Toll on NY keeps rising
The financial downfall on Wall Street could cost New York state up to $3.5 billion in tax revenues by March 2010 and as many as 40,000 jobs, according to an estimate by the comptroller’s office.
“The preliminary September numbers show the fallout from the Wall Street crisis is starting to hit the state hard,” said the report from Comptroller Thomas DiNapoli after Congress failed to approve a bailout package worth $700 billion.
“The volatility in the markets is creating difficulty in predicting budget revenues, and (Monday’s) vote in Washington will only increase that volatility. But this is a warning bell. The state has to watch its spending. Every dime counts in a crisis.”
Gov. David Paterson said in reaction to the comptroller’s report that he will meet with state legislative leaders later this week. According to Paterson, 20 percent of New York state revenues are derived from Wall Street.
Total job loss is difficult to project at this time, but each job lost on Wall Street could result in as many as three jobs lost elsewhere, driving the losses considerably higher, with most of the job loss concentrated in New York City, the comptroller said. DiNapoli said this year’s reduction in Wall Street bonuses could rival the 50 percent decline incurred after the terrorist attacks of Sept. 11, 2001. A 50 percent decrease would reduce bonuses to the 2003 level of approximately $16 billion.

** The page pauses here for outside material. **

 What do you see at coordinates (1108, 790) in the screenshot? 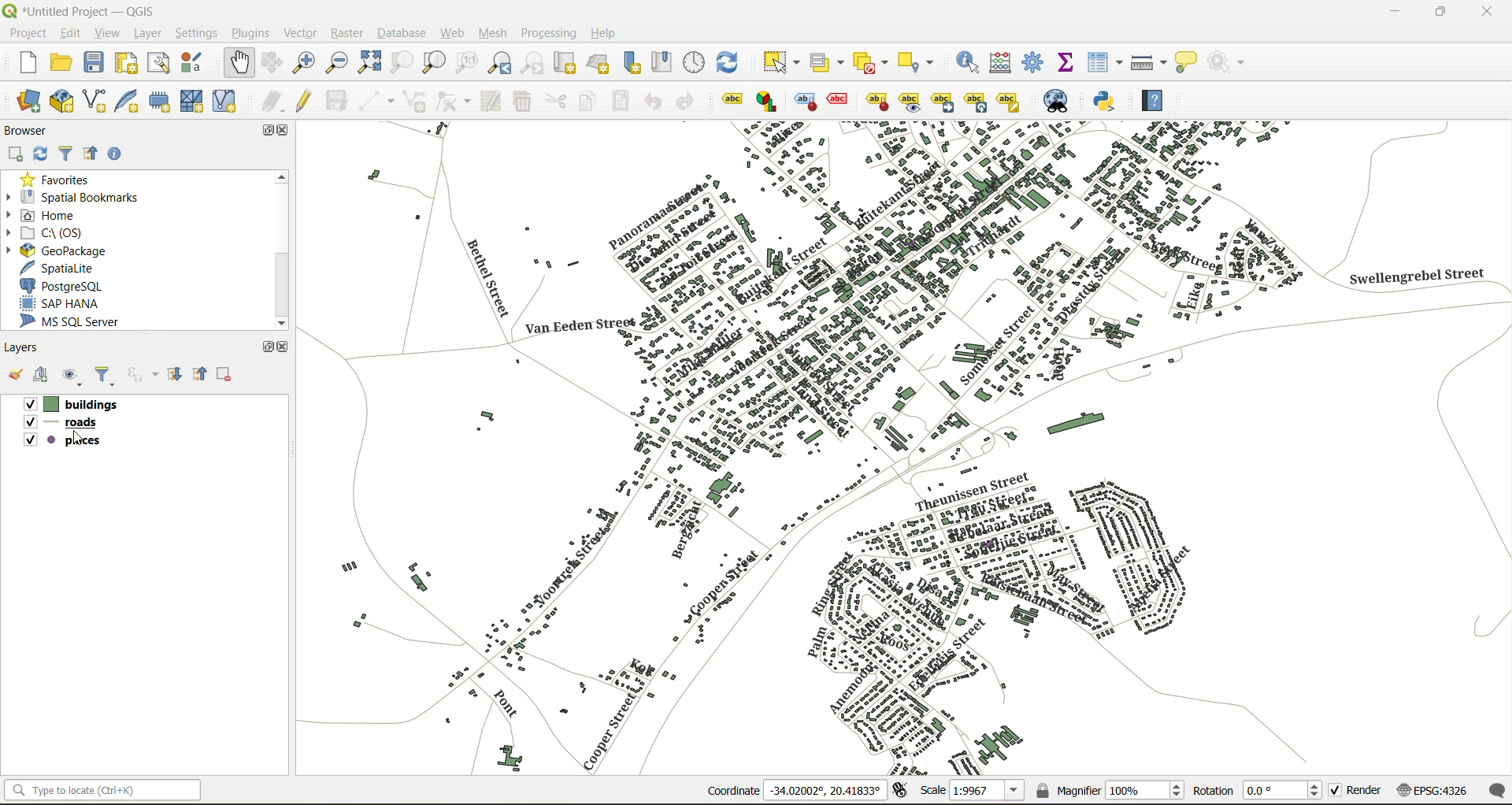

Preliminary tax collections for September indicate that personal income tax remained relatively flat, while sales, business and other taxes showed a decline of approximately $154 million compared to the same month of 2007. Business taxes have been below state estimates all year, even though the estimates have been lowered twice already. On Sept. 18, DiNapoli reported that business taxes were nearly $167 million lower than expected through August and down $366 million from last year.